Tag Archives: Lena Headey

Maybe Pass on this Additional Helping of Oliver Twist


by Christie Robb

Have you ever found yourself reading a classic Victorian novel and wondering, “What if this was more like Ocean’s Eleven as directed by Guy Ritchie, but with parkour?”

A modern-day update of the Charles Dickens classic Oliver Twist, Martin Owen’s Twist imagines Oliver as an orphaned parkour enthusiast and Banksy-esque street artist. Oliver is swiftly recruited into a gang of art thieves and tasked with stealing a previously stolen Hogarth painting to salvage the reputation of Fagin (Michael Caine), who was a legitimate art dealer back in the day until his partner stole the Hogarth and pinned it on him.

The movie’s strength is in its depiction of parkour. The practitioners make the London cityscape into their playground, skipping across rooftops like stones on a still pond.

The plot and character development are handled with less dexterity. The teenage thieves are given highly specialized technical skills with no attempt at an explanation of how, for example, a minor might know how to clone a cell phone or fake the credentials of a fine art gallery. The characters are very thinly portraited, with each seeming to get about one emotion to embody.  Raff Law (song of Jude) as Twist is unflappably earnest with no undertone of the emotional baggage that a kid who was orphaned at 10 or 11 and lived alone on the streets of London would have accrued.

Even Lena Headey, who gives a very convincing depiction of rage, can’t overcome the script’s lack of an explanation of why she’s there and what exactly she has to do with everything except being an obstacle because the plot demands it.

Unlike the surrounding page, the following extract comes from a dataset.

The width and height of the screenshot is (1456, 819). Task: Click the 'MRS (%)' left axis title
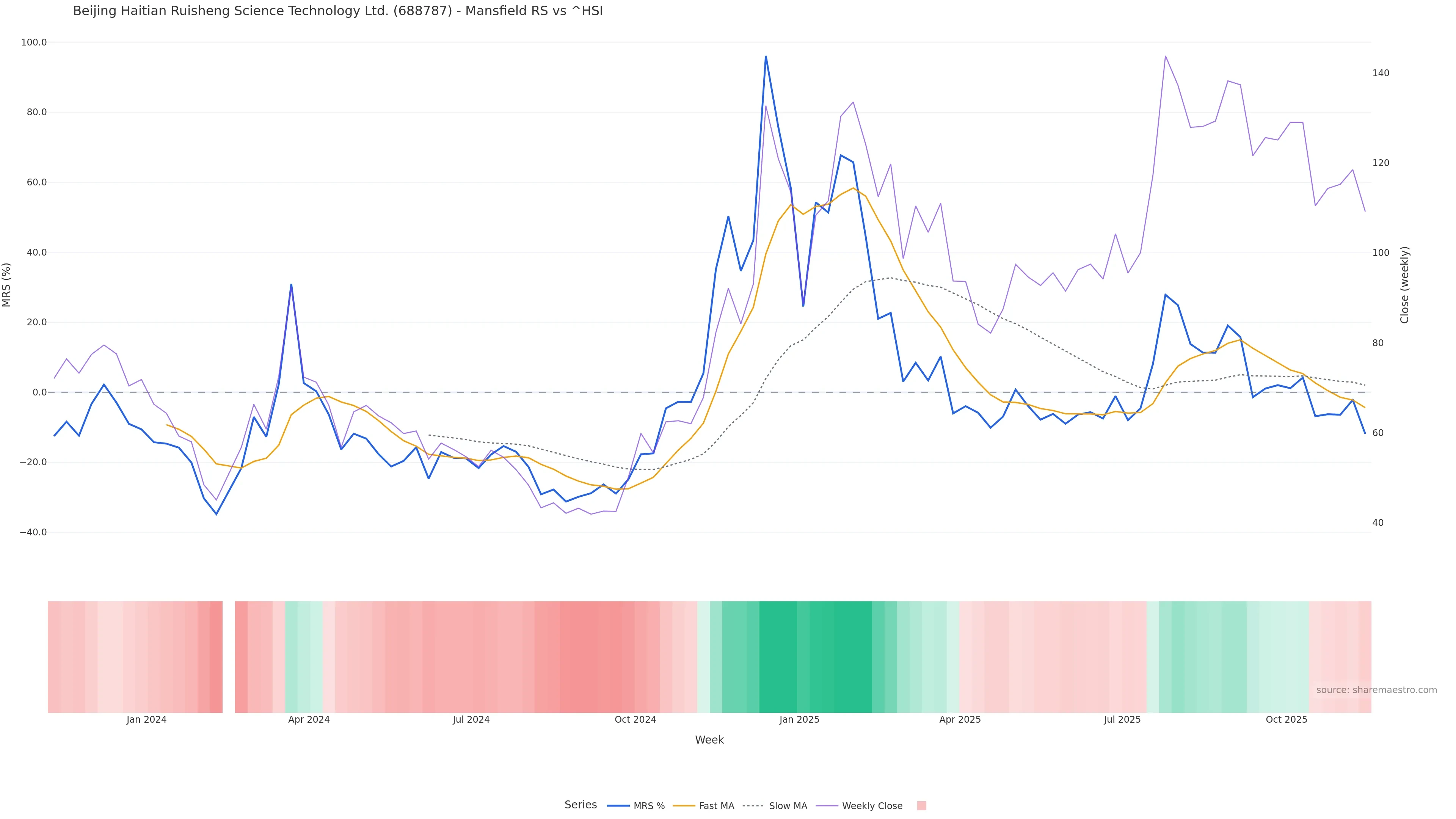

Headey and Caine lend the film a certain gravitas it otherwise doesn’t really deserve. There’s certainly none of the concern with crushing, systemic poverty and the social class disparities contained in the source material. Oliver and the other young thieves are dressed stylishly, are glowing with good health, and get to hang out in a clubhouse furnished with classic arcade games, jukeboxes, and foosball tables. The morality of their lifestyle isn’t questioned as much as it is explained away as a romantic Robin Hood kind of thing where Fagin plays Hood and the kiddos are his Merry Men.  

Overall, the film is a rather lackluster adaptation of a classic that misses much of the original’s point. If you want to see young people executing artful feats of athleticism, dodge this flick and put on the Olympics.

Sibling Smackdown

Fighting With My Family

by Hope Madden

Rarely, if ever, has WWE PR been as charming as Stephen Merchant’s biopic Fighting with My Family.

A traditional underdog tale, the film is also savvy enough to know how to wield its source material to broaden its audience beyond your traditional WWE fanatic.

Saraya Knight (Florence Pugh) — or Britani or, later, Paige — takes part in her family’s business. Mornings, she hands out flyers to their wrestling events, mainly to passersby who look down their noses at the notion.

Afternoons she helps her brother Zak (Jack Lowden) coach local kids on the arts of grappling. Evenings, she gets in the ring with her brother, mum (Lena Headey) and dad (Nick Frost) to entertain amateur wrestling enthusiasts in Norwich, England.

Then the call comes inviting Saraya and Zak to audition for WWE at an upcoming London Smackdown event.

The set-up is there and, for any sports story, it is golden. Scrappy working class upbringing? Check! Sibling rivalry? Check! Opportunities for montage? Everywhere!

Better still is a madcap supporting cast you can’t help but love. Frost and Headey share a really lovely and incredibly goofy onscreen chemistry as the Mohawk-sporting ex-con patriarch and former homeless drug addict turned devoted mum. Merchant’s sharp direction and even sharper script avoids condescension or sentimentality.

The solid first act dovetails nicely into a less comedic journey for Saraya, the only sibling the WWE actually hires. Additional supporting players cannot live up to the charisma of Saraya’s family, but Dwayne Johnson plays himself and he has enough charisma for an entire cast.

Vince Vaughn, adding one more to a string of solid performances, plays the recruiter/drill sergeant/coach who helps Saraya find her individual strength for the journey to WWE Diva.

Pugh is the spark that makes the engines go, here. Though Saraya’s wigs are not always believable, her inner conflict and fighting spirit are.

While Fighting with My Family manages to sidestep or subvert a lot of genre clichés, it hardly breaks new ground. Instead, Merchant elevates the familiar with a more authentic feeling backstory and a winning cast.